Thanks for bringing that up @gregcaporaso - this actually brings up an issue that I need to investigate a bit further, which is why pairwise-distances
was failing while pairwise-differences
wasn't (with the data you provided in the example above). They both call the same validation helper method _validate_input_values()
which is where pairwise-distances
fails. They should both exhibit the same behavior - but I'm probably missing something that is the source of this discrepancy. In any case, I'm going to investigate that further and will circle back once that's sorted out!
Okay circling back on this @gregcaporaso - I examined both methods in detail, and it looks like you were only missing that error message in pairwise-differences
because you were including multiple files as --m-metadata-file
arguments, which calls the merge_metadata
method, taking only the intersection between the two files (thus removing the IDs without any associated data).
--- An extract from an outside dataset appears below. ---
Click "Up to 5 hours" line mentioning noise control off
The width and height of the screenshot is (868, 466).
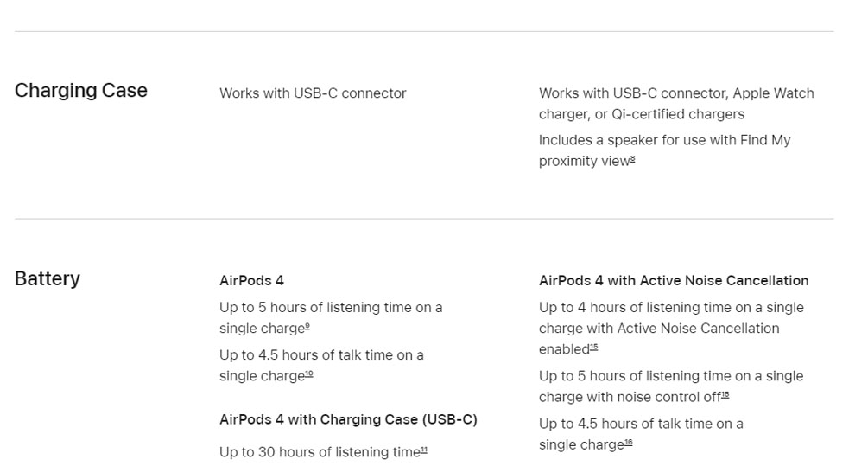click(x=671, y=376)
So this parameter in _load_metadata()
will be fine to add to both methods!
I'll work on writing up a few unit tests that validate behavior, and then we should be all set here. 🙂
Alright so I've added a single unit test that tests the _load_metadata()
helper function in isolation - this covers functionality for both pairwise_differences
and pairwise_distances
methods. We should be all set here, but let me know if there's anything else I've missed!
So final comment/additions to this PR for posterity - @gregcaporaso and I met this morning and discussed adding two additional unit tests that run pairwise-distances
and pairwise-differences
with metadata that contains nans in the group column that will fail if group_column
is ever removed from _load_metadata()
. Pending passing CI, we should be all set here!
Addresses #172